= WHAT YOU SHOULD DO =
Exactly as given, output all the records that follow.
*** RECORDED INFORMATION ***
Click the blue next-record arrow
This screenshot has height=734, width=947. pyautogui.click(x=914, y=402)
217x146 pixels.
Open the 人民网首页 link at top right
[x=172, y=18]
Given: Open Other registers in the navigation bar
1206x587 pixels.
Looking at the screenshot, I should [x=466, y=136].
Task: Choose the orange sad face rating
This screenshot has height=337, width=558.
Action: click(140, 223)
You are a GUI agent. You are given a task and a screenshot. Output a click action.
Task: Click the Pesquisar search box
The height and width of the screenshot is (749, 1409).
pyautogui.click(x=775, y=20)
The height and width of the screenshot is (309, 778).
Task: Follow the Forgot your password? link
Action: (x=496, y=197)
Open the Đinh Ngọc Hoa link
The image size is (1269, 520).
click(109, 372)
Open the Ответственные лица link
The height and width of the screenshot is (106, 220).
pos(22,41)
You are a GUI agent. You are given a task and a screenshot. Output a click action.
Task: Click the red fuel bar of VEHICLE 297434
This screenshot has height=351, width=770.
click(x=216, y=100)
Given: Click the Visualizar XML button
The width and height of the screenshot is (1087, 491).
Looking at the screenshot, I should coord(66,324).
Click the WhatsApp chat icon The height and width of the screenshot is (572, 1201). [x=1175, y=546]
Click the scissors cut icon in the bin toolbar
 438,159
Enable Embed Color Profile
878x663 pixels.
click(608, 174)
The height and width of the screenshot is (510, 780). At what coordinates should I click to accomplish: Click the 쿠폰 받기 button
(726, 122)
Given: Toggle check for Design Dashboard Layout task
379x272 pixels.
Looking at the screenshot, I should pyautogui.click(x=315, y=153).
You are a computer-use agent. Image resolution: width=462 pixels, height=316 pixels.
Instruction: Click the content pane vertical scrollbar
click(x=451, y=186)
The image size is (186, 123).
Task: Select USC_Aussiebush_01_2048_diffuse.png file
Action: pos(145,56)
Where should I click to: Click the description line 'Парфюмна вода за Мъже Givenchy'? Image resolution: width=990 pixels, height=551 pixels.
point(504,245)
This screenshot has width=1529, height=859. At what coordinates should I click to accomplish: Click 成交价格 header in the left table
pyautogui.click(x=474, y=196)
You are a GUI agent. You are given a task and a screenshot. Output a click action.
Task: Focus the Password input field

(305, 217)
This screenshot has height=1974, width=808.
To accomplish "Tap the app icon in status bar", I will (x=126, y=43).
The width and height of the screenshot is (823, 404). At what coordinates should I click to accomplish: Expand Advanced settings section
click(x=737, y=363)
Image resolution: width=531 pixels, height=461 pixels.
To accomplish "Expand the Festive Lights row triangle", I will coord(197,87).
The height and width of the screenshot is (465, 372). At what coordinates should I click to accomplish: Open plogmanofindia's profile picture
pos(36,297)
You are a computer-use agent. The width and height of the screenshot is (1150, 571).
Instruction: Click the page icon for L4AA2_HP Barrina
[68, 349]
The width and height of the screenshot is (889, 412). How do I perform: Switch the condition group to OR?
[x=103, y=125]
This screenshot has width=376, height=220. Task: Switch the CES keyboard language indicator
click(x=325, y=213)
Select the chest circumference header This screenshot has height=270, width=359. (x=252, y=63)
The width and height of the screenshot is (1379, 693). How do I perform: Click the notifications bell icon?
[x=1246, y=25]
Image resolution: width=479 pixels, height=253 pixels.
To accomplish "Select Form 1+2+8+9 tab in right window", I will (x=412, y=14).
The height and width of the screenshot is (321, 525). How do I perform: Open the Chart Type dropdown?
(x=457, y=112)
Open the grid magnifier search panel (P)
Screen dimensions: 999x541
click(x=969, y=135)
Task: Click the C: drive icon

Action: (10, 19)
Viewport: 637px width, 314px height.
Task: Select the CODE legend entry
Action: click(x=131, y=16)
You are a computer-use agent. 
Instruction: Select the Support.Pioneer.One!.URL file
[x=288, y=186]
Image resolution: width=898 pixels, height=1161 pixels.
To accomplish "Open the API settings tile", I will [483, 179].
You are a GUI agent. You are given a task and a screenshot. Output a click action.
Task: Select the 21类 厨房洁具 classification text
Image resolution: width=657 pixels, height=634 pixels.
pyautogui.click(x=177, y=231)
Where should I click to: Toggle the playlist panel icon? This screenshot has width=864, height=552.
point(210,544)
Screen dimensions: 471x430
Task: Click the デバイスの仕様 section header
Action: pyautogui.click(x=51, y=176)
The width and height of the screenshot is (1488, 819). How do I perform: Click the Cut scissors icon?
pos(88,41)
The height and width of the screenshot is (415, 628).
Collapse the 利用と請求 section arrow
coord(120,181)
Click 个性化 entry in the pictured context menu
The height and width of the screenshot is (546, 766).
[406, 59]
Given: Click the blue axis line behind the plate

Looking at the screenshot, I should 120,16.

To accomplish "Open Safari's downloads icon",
*** End of RECORDED INFORMATION ***
= SOLUTION TO THE EXERCISE =
Click the blue next-record arrow
This screenshot has height=734, width=947. pyautogui.click(x=914, y=402)
217x146 pixels.
Open the 人民网首页 link at top right
[x=172, y=18]
Given: Open Other registers in the navigation bar
1206x587 pixels.
Looking at the screenshot, I should [x=466, y=136].
Task: Choose the orange sad face rating
This screenshot has height=337, width=558.
Action: click(140, 223)
You are a GUI agent. You are given a task and a screenshot. Output a click action.
Task: Click the Pesquisar search box
The height and width of the screenshot is (749, 1409).
pyautogui.click(x=775, y=20)
The height and width of the screenshot is (309, 778).
Task: Follow the Forgot your password? link
Action: (x=496, y=197)
Open the Đinh Ngọc Hoa link
The image size is (1269, 520).
click(109, 372)
Open the Ответственные лица link
The height and width of the screenshot is (106, 220).
pos(22,41)
You are a GUI agent. You are given a task and a screenshot. Output a click action.
Task: Click the red fuel bar of VEHICLE 297434
This screenshot has height=351, width=770.
click(x=216, y=100)
Given: Click the Visualizar XML button
The width and height of the screenshot is (1087, 491).
Looking at the screenshot, I should coord(66,324).
Click the WhatsApp chat icon The height and width of the screenshot is (572, 1201). [x=1175, y=546]
Click the scissors cut icon in the bin toolbar
 438,159
Enable Embed Color Profile
878x663 pixels.
click(608, 174)
The height and width of the screenshot is (510, 780). At what coordinates should I click to accomplish: Click the 쿠폰 받기 button
(726, 122)
Given: Toggle check for Design Dashboard Layout task
379x272 pixels.
Looking at the screenshot, I should pyautogui.click(x=315, y=153).
You are a computer-use agent. Image resolution: width=462 pixels, height=316 pixels.
Instruction: Click the content pane vertical scrollbar
click(x=451, y=186)
The image size is (186, 123).
Task: Select USC_Aussiebush_01_2048_diffuse.png file
Action: pos(145,56)
Where should I click to: Click the description line 'Парфюмна вода за Мъже Givenchy'? Image resolution: width=990 pixels, height=551 pixels.
point(504,245)
This screenshot has width=1529, height=859. At what coordinates should I click to accomplish: Click 成交价格 header in the left table
pyautogui.click(x=474, y=196)
You are a GUI agent. You are given a task and a screenshot. Output a click action.
Task: Focus the Password input field

(305, 217)
This screenshot has height=1974, width=808.
To accomplish "Tap the app icon in status bar", I will (x=126, y=43).
The width and height of the screenshot is (823, 404). At what coordinates should I click to accomplish: Expand Advanced settings section
click(x=737, y=363)
Image resolution: width=531 pixels, height=461 pixels.
To accomplish "Expand the Festive Lights row triangle", I will coord(197,87).
The height and width of the screenshot is (465, 372). At what coordinates should I click to accomplish: Open plogmanofindia's profile picture
pos(36,297)
You are a computer-use agent. The width and height of the screenshot is (1150, 571).
Instruction: Click the page icon for L4AA2_HP Barrina
[68, 349]
The width and height of the screenshot is (889, 412). How do I perform: Switch the condition group to OR?
[x=103, y=125]
This screenshot has width=376, height=220. Task: Switch the CES keyboard language indicator
click(x=325, y=213)
Select the chest circumference header This screenshot has height=270, width=359. (x=252, y=63)
The width and height of the screenshot is (1379, 693). How do I perform: Click the notifications bell icon?
[x=1246, y=25]
Image resolution: width=479 pixels, height=253 pixels.
To accomplish "Select Form 1+2+8+9 tab in right window", I will (x=412, y=14).
The height and width of the screenshot is (321, 525). How do I perform: Open the Chart Type dropdown?
(x=457, y=112)
Open the grid magnifier search panel (P)
Screen dimensions: 999x541
click(x=969, y=135)
Task: Click the C: drive icon

Action: (10, 19)
Viewport: 637px width, 314px height.
Task: Select the CODE legend entry
Action: click(x=131, y=16)
You are a computer-use agent. 
Instruction: Select the Support.Pioneer.One!.URL file
[x=288, y=186]
Image resolution: width=898 pixels, height=1161 pixels.
To accomplish "Open the API settings tile", I will [483, 179].
You are a GUI agent. You are given a task and a screenshot. Output a click action.
Task: Select the 21类 厨房洁具 classification text
Image resolution: width=657 pixels, height=634 pixels.
pyautogui.click(x=177, y=231)
Where should I click to: Toggle the playlist panel icon? This screenshot has width=864, height=552.
point(210,544)
Screen dimensions: 471x430
Task: Click the デバイスの仕様 section header
Action: pyautogui.click(x=51, y=176)
The width and height of the screenshot is (1488, 819). How do I perform: Click the Cut scissors icon?
pos(88,41)
The height and width of the screenshot is (415, 628).
Collapse the 利用と請求 section arrow
coord(120,181)
Click 个性化 entry in the pictured context menu
The height and width of the screenshot is (546, 766).
[406, 59]
Given: Click the blue axis line behind the plate

Looking at the screenshot, I should 120,16.

To accomplish "Open Safari's downloads icon",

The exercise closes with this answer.